As a last resort, Congress could suspend the counting of electoral votes until Pence relents and abides by its decision. In that extraordinary case, Pence’s term would still end at noon on Jan. 20. The counting would resume with the Senate’s president pro tempore in the chair. Messy, yes, but Biden still would become president.
In this way, Congress can withstand whatever Trump and his allies — including, potentially, Pence — might do in a last-ditch effort to subvert the election.
Annie Karni and Maggie Haberman in the NYT:
As president of the Senate, Mr. Pence is expected to preside over the pro forma certification of the Electoral College vote count in front of a joint session of Congress. It is a constitutionally prescribed, televised moment in which Mr. Pence will name the winner of the 2020 presidential election, Joseph R. Biden Jr.

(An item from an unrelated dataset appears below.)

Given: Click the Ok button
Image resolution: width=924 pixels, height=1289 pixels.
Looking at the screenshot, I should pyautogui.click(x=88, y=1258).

It is also a moment some of Mr. Pence’s advisers have been bracing themselves for ever since the president lost the election and stepped up his baseless claims of widespread voter fraud. There is no chance of Mr. Pence not being there, people close to him said. Mr. Pence’s aides have told people that they view the vice president’s role as largely ceremonial.
“I know we all have got our doubts about the last election,” Mr. Pence said Monday in Georgia, attempting to assuage Trump supporters. “I want to assure you that I share the concerns of millions of Americans about voting irregularities. I promise you, come this Wednesday, we will have our day in Congress.”
It was not clear, perhaps by design, what he meant. Mr. Pence does not have unilateral power to affect the outcome of Wednesday’s proceedings. But he has carefully tried to look like he is loyally following the president’s lead even as he goes through a process that is expected to end with him reading out a declaration that Mr. Biden is the winner….
On Monday, after Mr. Pence returned from Georgia, the vice president and Mr. Trump were expected to hear a last-minute pitch at the White House from John Eastman, another Trump lawyer. Mr. Pence also met with Senate parliamentarians for hours on Sunday to prepare himself and the president for what he would say while on the Senate floor.
The fact that Mr. Pence’s role is almost entirely scripted by those parliamentarians is not expected to ease a rare moment of tension between himself and the president, who has come to believe Mr. Pence’s role will be akin to that of chief justice, an arbiter who plays a role in the outcome. In reality, it will be more akin to the presenter opening the Academy Award envelope and reading the name of the movie that won Best Picture, with no say in determining the winner….
One person close to Mr. Pence described Wednesday’s duties as gut-wrenching, saying that he would need to balance the president’s misguided beliefs about government with his own years of preaching deference to the Constitution.
Members of the vice president’s circle expect that Mr. Pence will follow the rules while on the Senate floor and play his ceremonial role as scripted, aides said. But after that, he will have to compensate by showing his fealty to Mr. Trump.